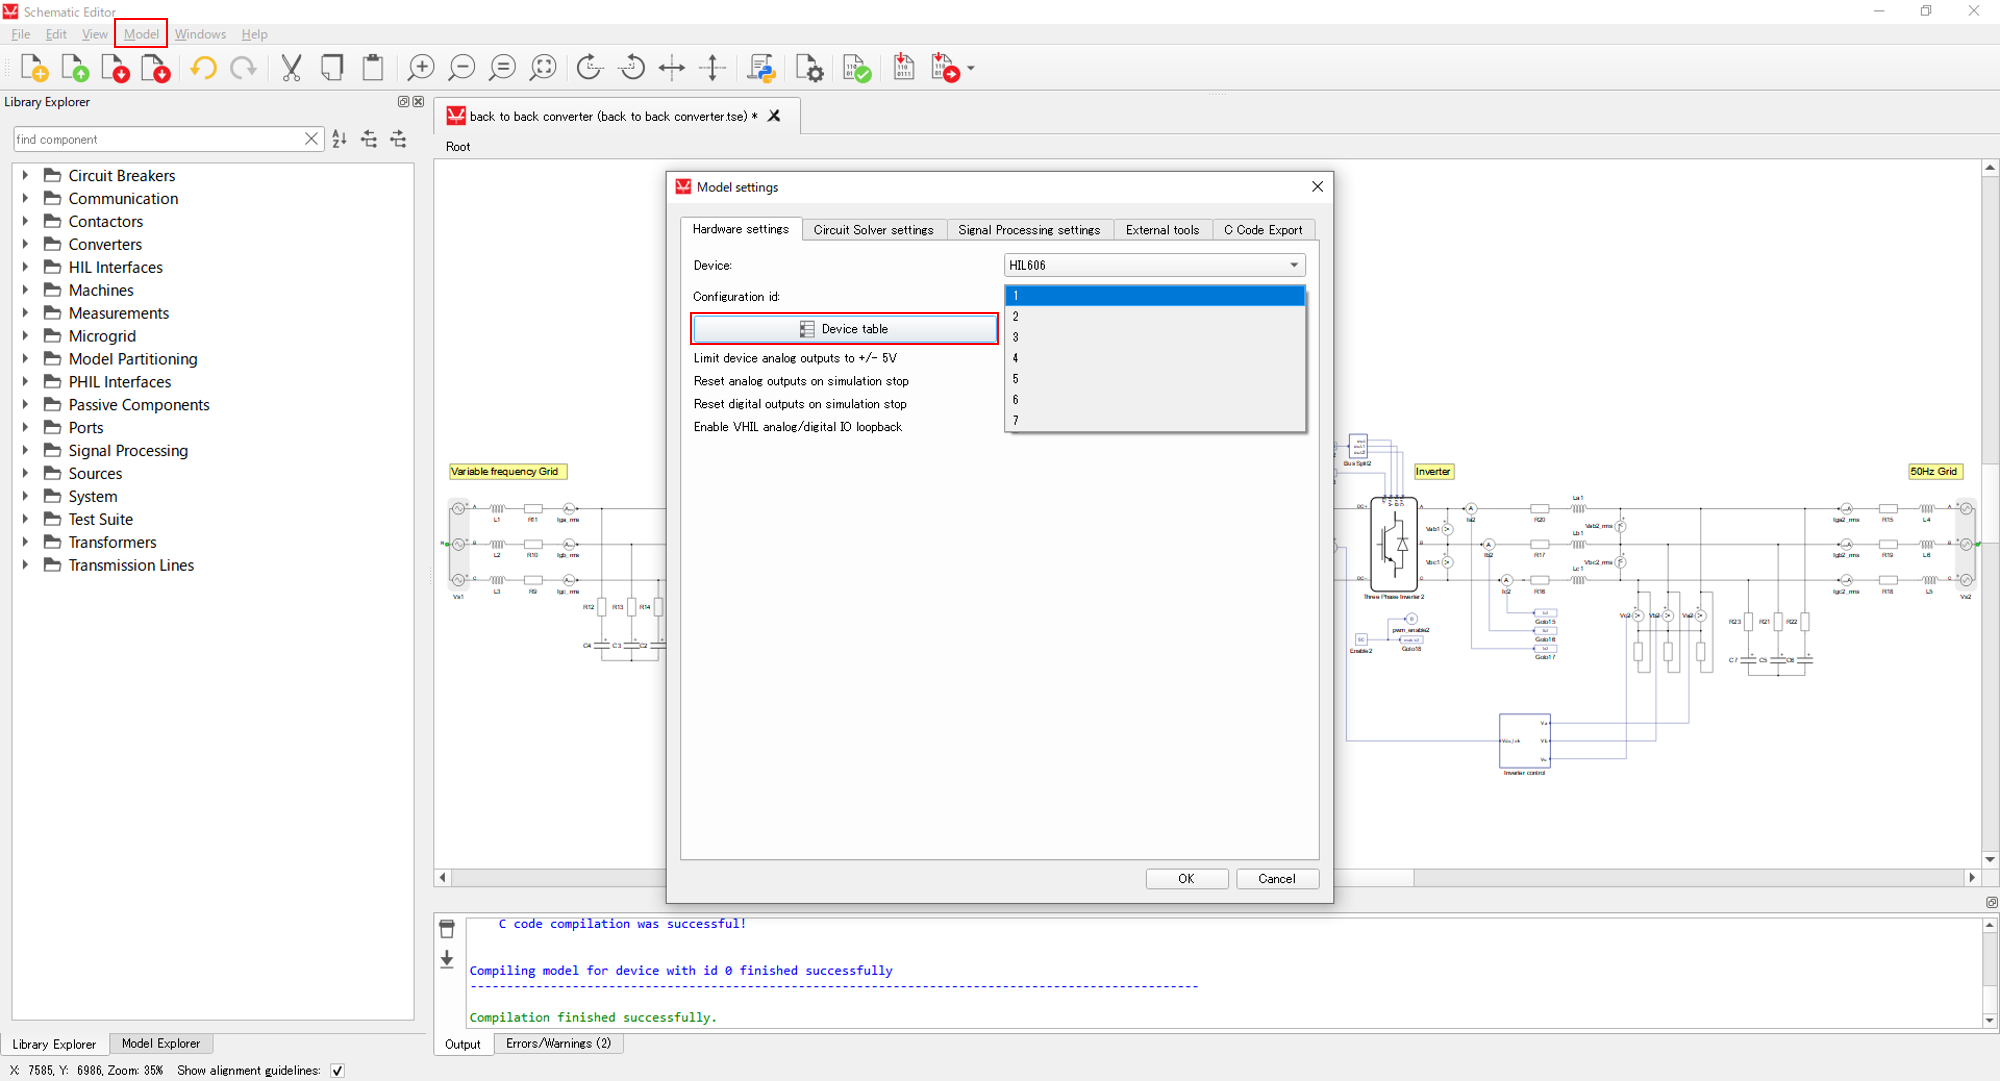Click the Model settings gear icon
Viewport: 2000px width, 1081px height.
click(x=809, y=68)
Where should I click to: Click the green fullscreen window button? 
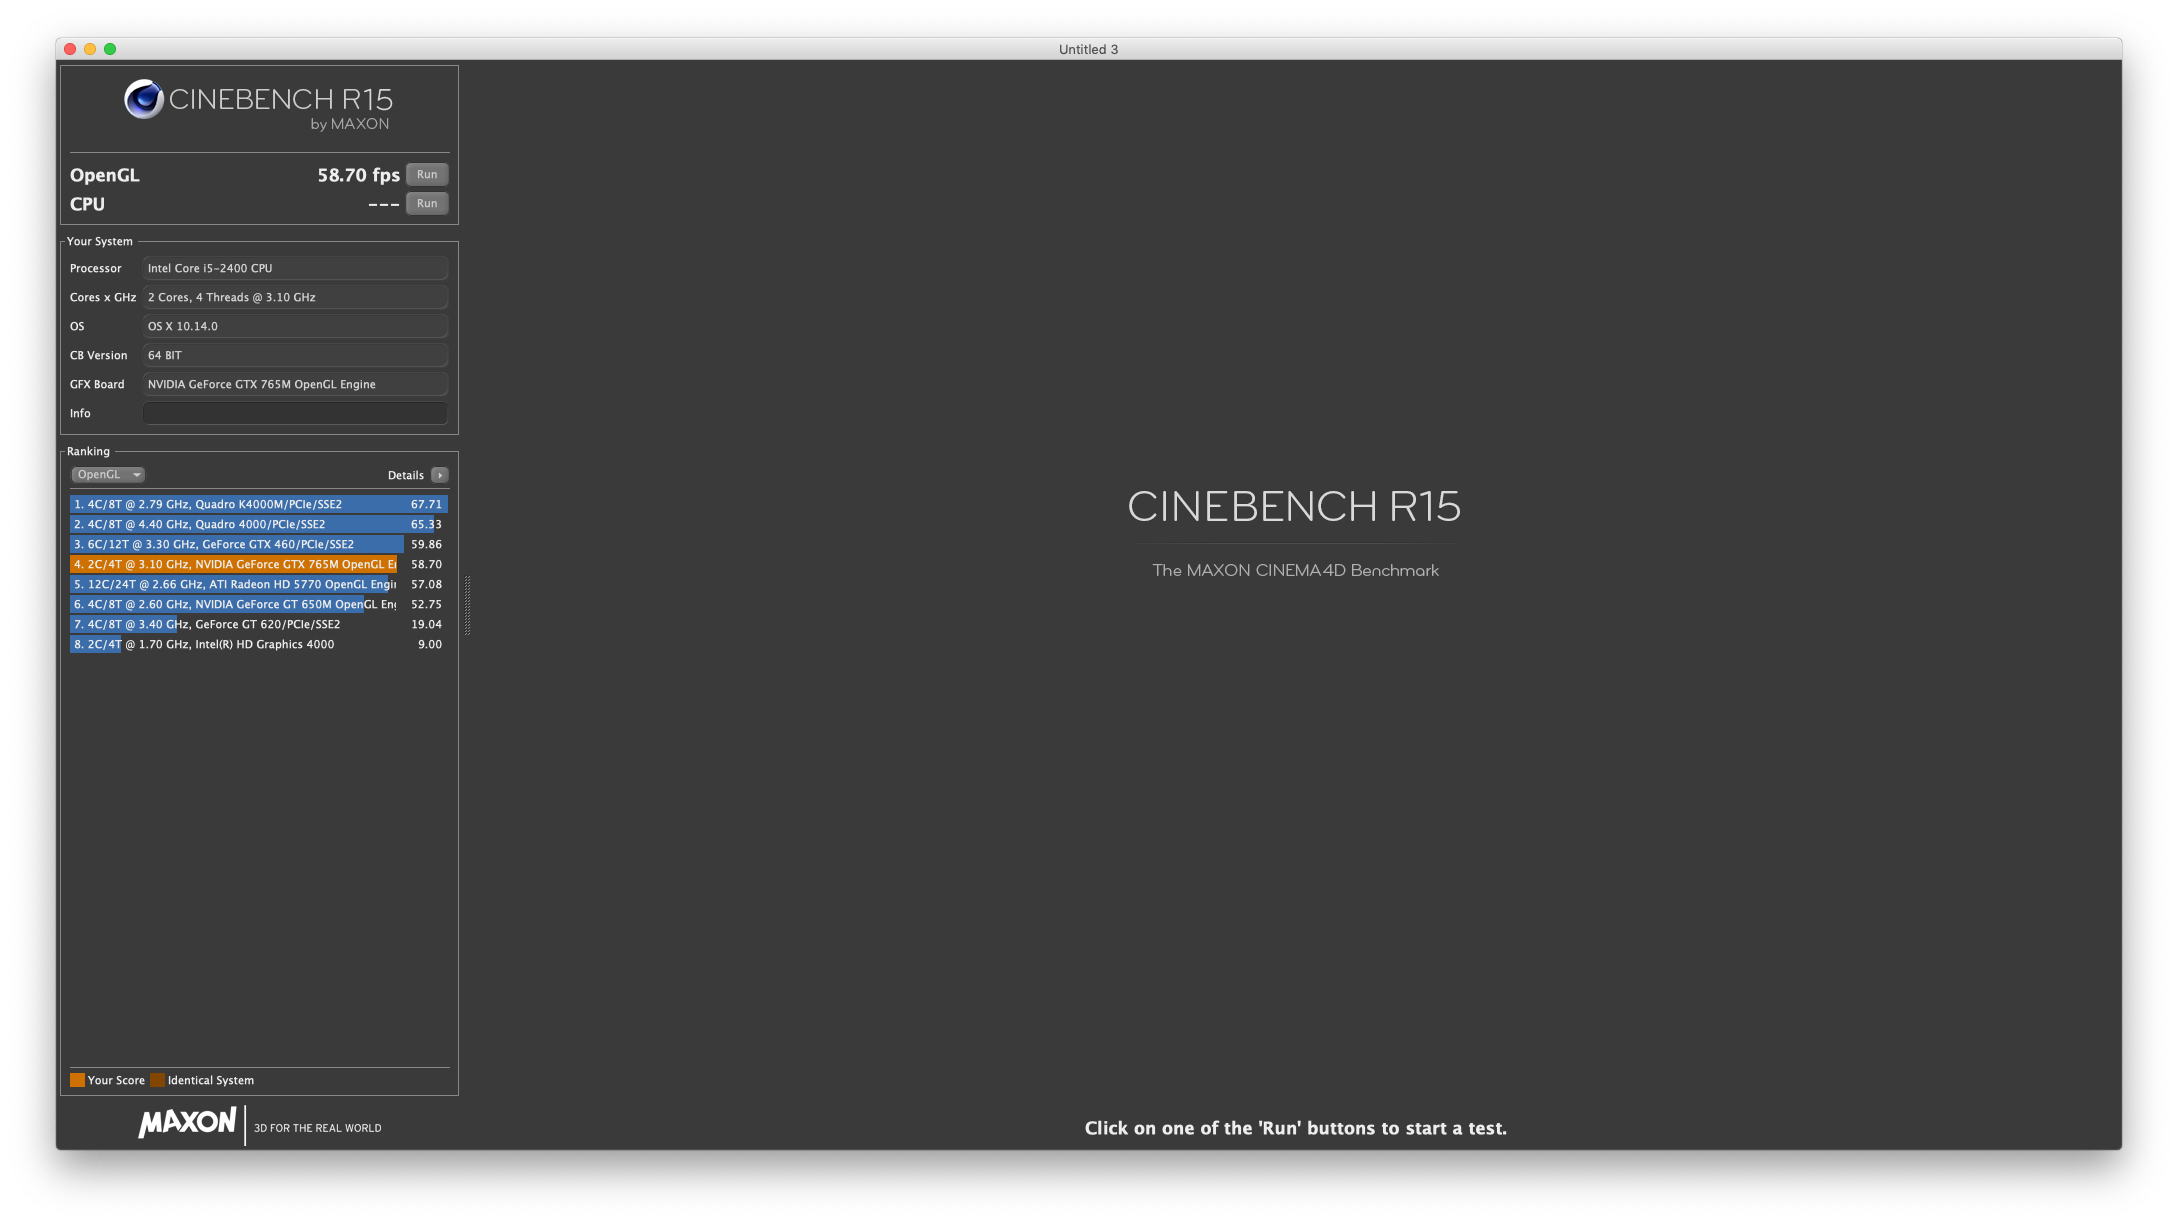[110, 49]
# # # #
* [Instructions to follow] When you reach the line containing "Where should I" in the listing above, reproduce it and every line after it through the last, exactly; omit the pictures.

* [Written answer]
Where should I click to: Click the green fullscreen window button? 
[110, 49]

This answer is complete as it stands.